Read through the data, and wherever a line holds the word "value", write that line out.

[Data records]

◇ ◇ ◇ ◇ ◇ ◇ ◇

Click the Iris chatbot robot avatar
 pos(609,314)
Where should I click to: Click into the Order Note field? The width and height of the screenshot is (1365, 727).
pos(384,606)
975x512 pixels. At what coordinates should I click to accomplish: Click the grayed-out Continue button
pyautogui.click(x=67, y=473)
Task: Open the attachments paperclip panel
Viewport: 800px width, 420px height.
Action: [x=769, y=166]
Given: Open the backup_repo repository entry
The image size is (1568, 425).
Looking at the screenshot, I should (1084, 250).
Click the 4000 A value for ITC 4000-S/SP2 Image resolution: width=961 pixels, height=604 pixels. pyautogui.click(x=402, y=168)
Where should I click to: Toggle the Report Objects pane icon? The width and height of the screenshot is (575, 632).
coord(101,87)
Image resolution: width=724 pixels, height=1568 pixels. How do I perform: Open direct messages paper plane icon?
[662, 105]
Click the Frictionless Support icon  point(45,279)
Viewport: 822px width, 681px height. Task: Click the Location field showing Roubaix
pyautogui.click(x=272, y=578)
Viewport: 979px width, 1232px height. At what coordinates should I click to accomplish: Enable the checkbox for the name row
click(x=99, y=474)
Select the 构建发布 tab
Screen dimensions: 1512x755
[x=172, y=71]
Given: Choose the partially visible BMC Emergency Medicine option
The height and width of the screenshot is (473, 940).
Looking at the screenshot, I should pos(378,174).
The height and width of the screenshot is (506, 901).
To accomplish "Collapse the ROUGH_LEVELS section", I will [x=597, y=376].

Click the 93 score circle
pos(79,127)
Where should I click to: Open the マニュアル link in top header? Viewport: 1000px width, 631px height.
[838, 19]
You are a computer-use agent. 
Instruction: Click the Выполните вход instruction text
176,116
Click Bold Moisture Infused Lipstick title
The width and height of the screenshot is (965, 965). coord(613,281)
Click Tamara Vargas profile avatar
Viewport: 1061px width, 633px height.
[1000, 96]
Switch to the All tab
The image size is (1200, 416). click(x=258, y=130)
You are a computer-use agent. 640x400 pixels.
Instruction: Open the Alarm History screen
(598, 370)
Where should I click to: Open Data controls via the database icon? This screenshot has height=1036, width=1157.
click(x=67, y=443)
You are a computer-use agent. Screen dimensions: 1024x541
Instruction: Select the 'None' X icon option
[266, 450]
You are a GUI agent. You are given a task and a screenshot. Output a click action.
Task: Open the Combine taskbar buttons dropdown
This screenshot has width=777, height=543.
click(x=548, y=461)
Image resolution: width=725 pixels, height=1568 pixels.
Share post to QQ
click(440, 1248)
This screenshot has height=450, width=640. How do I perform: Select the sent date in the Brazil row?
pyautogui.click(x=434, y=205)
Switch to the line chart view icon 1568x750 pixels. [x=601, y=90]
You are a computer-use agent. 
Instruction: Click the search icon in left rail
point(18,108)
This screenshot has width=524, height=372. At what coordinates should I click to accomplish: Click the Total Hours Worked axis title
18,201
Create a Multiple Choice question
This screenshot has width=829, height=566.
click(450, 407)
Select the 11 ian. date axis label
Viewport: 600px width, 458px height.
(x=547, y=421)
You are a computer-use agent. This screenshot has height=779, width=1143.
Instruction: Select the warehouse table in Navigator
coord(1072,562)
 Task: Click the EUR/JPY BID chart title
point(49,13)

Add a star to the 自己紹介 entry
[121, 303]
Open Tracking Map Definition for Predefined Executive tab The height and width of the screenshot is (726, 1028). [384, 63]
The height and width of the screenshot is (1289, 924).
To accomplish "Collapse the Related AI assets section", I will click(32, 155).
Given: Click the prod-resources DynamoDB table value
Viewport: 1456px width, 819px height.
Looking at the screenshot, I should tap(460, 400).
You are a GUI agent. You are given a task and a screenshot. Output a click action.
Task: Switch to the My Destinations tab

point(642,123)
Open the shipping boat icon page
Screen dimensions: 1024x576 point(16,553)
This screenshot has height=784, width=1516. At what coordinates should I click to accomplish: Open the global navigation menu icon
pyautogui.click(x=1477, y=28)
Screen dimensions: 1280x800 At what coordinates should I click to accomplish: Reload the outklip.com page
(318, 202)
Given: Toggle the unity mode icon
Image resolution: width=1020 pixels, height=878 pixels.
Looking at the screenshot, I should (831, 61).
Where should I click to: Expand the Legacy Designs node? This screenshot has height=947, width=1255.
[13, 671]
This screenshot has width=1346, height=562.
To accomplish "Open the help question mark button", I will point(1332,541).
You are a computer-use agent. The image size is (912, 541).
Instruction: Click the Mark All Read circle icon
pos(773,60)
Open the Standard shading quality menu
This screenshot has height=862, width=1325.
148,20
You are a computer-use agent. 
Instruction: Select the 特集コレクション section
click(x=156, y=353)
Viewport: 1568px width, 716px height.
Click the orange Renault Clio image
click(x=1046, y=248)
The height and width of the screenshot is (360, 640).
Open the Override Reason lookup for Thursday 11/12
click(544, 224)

◇ ◇ ◇ ◇ ◇ ◇ ◇

◆ RESPONSE BELOW ◆
Click the 4000 A value for ITC 4000-S/SP2 Image resolution: width=961 pixels, height=604 pixels. pyautogui.click(x=402, y=168)
Given: Click the prod-resources DynamoDB table value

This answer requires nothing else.